Obéir aux ordres : juillet 42, de braves policiers réservistes débutent dans l’extermination de masse…
13 juillet 1942. Des braves fonctionnaires allemands, pas du tout nazis, pas vraiment antisémites, sont débarqués dans le village polonais de Josefow. Ils appartiennent désormais au 101e bataillon de police de réserve allemande. Ils sont fiers de leur nouvel emploi, l’opportunité de mettre leurs familles à l’abri du besoin. Réservistes : ils ont passé la limite d’âge et ne peuvent plus servir le drapeau allemand. Pères de famille souvent, des hommes sans histoire. Des employés de bureau. Des fonctionnaires à qui l’on a proposé une belle vie de plein air, des déplacements en Pologne, le grand grand air dans les si belles forêts de l’Est. Pour l’heure, ils viennent chercher les 1 800 juifs qui vivent dans ce petit village. Leur mission est simple : rayer le village juif de la carte allemande du monde. On ne parle pas d’extermination. Ni de tuerie. Les mots sont feutrés : il ne faut pas heurter leur conscience. Parmi les 1 800, 300 sont choisis pour être déportés et servir la grandeur du Reich. Les autres sont abattus. Femmes, enfants, vieillards. Ce n’est pas facile la première fois. En théorie, dans la salle de conférence, cela ne posait aucun problème particulier. Surtout pas de morale : la morale est de leur côté. Elle est allemande. Elle est militaire. Elle est du côté de la police. Son honneur. Mais nos réservistes sont inexpérimentés. Brouillons, ils ratent leurs cibles parfois, ne parviennent pas à tenir les enfants sagement à genoux, bien rangés, s’emportent contre ces juifs qui ne se laissent pas tuer docilement. Ils tirent, mal, risquent de se blesser entre eux, boivent beaucoup de schnaps pour se donner du cœur à l’ouvrage, tandis que les plus volontaires moquent les vieux qui ne tirent que du bout de leurs armes, presque intimidés du carnage qu’ils font. Mais on ne parle pas de carnage. On parle de mission. Et puis ils rentrent chez eux. Mission accomplie. Embrassent femmes et enfants, retrouvent la paix du domicile familial. Les médias saluent leur courage. On décore les maladroits qui se sont blessé par inadvertance sur le champ de manœuvre. On justifie abondamment la nécessité de mettre un terme aux agissements de la race inférieure. On ne parle d’ailleurs surtout pas de massacre, mais de Justice. Les intellectuels allemands, les universitaires, déplorent qu’ils soient si mal armés pour exécuter leur tâche. Par la suite, ces fonctionnaires modèles vont perfectionner leurs actes.

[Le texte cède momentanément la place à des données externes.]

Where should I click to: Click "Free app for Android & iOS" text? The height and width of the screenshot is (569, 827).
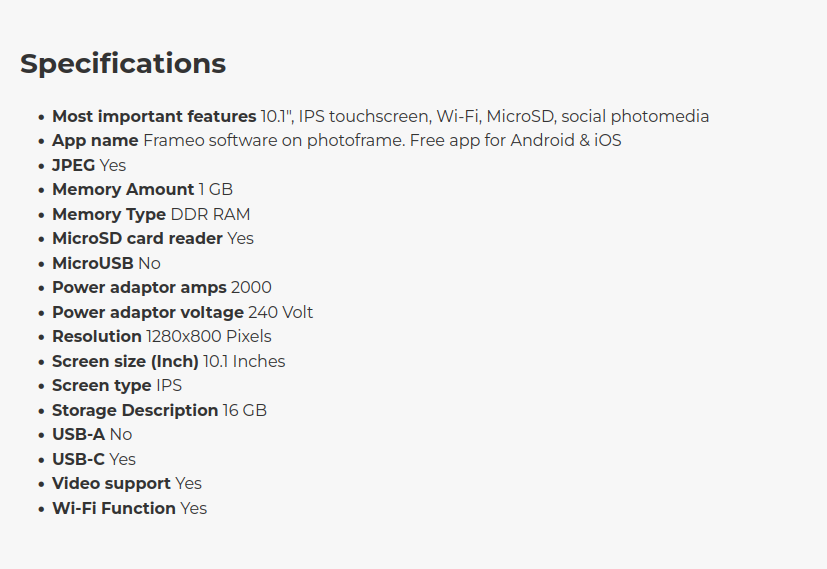(516, 141)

C’est que l’Administration est tatillonne : elle leur reproche d’utiliser trop de munitions pour venir à bout du nombre. Alors ils rationalisent le processus. Et en 16 mois, à moindre frais, ils assassinent 38 000 juifs en utilisant moins de 40 000 balles. Ils en déporteront 45 000 autres vers les chambres à gaz.
Christopher Browning a lu les témoignages des 210 policiers de ce bataillon. Ils racontent avec leurs propres mots cette histoire. Calmement. Surpris de se retrouver sur le banc des accusés à leur procès : ils n’ont fait qu’obéir aux ordres. Sans zèle particulier, ni aptitudes exceptionnelles, sinon cette efficacité qu’ils ont su construire au fil des massacres. « Un fonctionnaire, quand il n’est rien d’autre qu’un fonctionnaire, c’est quelqu’un de très dangereux », écrit Hannah Arendt. Mu par son étroitesse d’esprit, c’est un homme qui sait agir en fonction du droit en vigueur sans se poser la question des fondements éthiques de ce droit. Or c’est justement à son éthique qu’il faut juger un fonctionnaire, non à son respect des ordres donnés.
Des hommes ordinaires, le 101ème bataillon de réserve de la police allemande et la solution finale en Pologne, Christopher R. Browning, traduit de l'anglais apr Elie Barnavi, introduction de Pierre-Vidal-Naquet, Postface de Pierre-Emmanuel Dauzat, collection Histoire, éditions Les Belles Lettres, Paris, janvier 2002, 332 pages, ean : 9782251380568.